[Information — start]

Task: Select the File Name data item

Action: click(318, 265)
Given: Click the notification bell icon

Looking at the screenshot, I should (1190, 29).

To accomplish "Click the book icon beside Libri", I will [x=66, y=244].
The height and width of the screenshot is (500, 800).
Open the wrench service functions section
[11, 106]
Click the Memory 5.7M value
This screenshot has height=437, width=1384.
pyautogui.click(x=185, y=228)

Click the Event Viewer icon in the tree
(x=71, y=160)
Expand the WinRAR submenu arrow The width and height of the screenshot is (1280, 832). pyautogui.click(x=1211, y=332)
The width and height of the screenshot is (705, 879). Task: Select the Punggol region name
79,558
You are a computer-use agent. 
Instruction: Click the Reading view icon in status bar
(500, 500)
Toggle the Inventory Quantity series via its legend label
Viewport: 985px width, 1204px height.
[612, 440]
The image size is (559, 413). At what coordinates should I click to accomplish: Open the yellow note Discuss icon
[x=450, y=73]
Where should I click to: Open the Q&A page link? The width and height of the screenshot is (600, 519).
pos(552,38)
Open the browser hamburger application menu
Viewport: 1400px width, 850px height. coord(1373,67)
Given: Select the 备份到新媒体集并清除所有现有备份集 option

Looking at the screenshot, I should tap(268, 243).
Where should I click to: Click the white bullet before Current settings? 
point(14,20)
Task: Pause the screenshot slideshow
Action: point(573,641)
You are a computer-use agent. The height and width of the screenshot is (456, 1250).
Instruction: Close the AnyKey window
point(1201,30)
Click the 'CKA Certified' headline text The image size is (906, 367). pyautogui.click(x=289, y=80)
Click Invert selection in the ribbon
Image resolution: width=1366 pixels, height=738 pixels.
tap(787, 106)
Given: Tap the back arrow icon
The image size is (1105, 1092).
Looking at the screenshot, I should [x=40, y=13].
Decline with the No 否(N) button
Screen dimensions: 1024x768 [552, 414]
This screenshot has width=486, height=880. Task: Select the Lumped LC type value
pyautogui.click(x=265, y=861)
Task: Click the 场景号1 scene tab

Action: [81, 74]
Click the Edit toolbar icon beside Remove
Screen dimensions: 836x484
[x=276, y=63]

[Information — finish]

Problem => I need each line above reproduced exactly.

Written reply =>
Task: Select the File Name data item

Action: click(318, 265)
Given: Click the notification bell icon

Looking at the screenshot, I should (1190, 29).

To accomplish "Click the book icon beside Libri", I will [x=66, y=244].
The height and width of the screenshot is (500, 800).
Open the wrench service functions section
[11, 106]
Click the Memory 5.7M value
This screenshot has height=437, width=1384.
pyautogui.click(x=185, y=228)

Click the Event Viewer icon in the tree
(x=71, y=160)
Expand the WinRAR submenu arrow The width and height of the screenshot is (1280, 832). pyautogui.click(x=1211, y=332)
The width and height of the screenshot is (705, 879). Task: Select the Punggol region name
79,558
You are a computer-use agent. 
Instruction: Click the Reading view icon in status bar
(500, 500)
Toggle the Inventory Quantity series via its legend label
Viewport: 985px width, 1204px height.
[612, 440]
The image size is (559, 413). At what coordinates should I click to accomplish: Open the yellow note Discuss icon
[x=450, y=73]
Where should I click to: Open the Q&A page link? The width and height of the screenshot is (600, 519).
pos(552,38)
Open the browser hamburger application menu
Viewport: 1400px width, 850px height. coord(1373,67)
Given: Select the 备份到新媒体集并清除所有现有备份集 option

Looking at the screenshot, I should tap(268, 243).
Where should I click to: Click the white bullet before Current settings? 
point(14,20)
Task: Pause the screenshot slideshow
Action: point(573,641)
You are a computer-use agent. The height and width of the screenshot is (456, 1250).
Instruction: Close the AnyKey window
point(1201,30)
Click the 'CKA Certified' headline text The image size is (906, 367). pyautogui.click(x=289, y=80)
Click Invert selection in the ribbon
Image resolution: width=1366 pixels, height=738 pixels.
tap(787, 106)
Given: Tap the back arrow icon
The image size is (1105, 1092).
Looking at the screenshot, I should [x=40, y=13].
Decline with the No 否(N) button
Screen dimensions: 1024x768 [552, 414]
This screenshot has width=486, height=880. Task: Select the Lumped LC type value
pyautogui.click(x=265, y=861)
Task: Click the 场景号1 scene tab

Action: [81, 74]
Click the Edit toolbar icon beside Remove
Screen dimensions: 836x484
[x=276, y=63]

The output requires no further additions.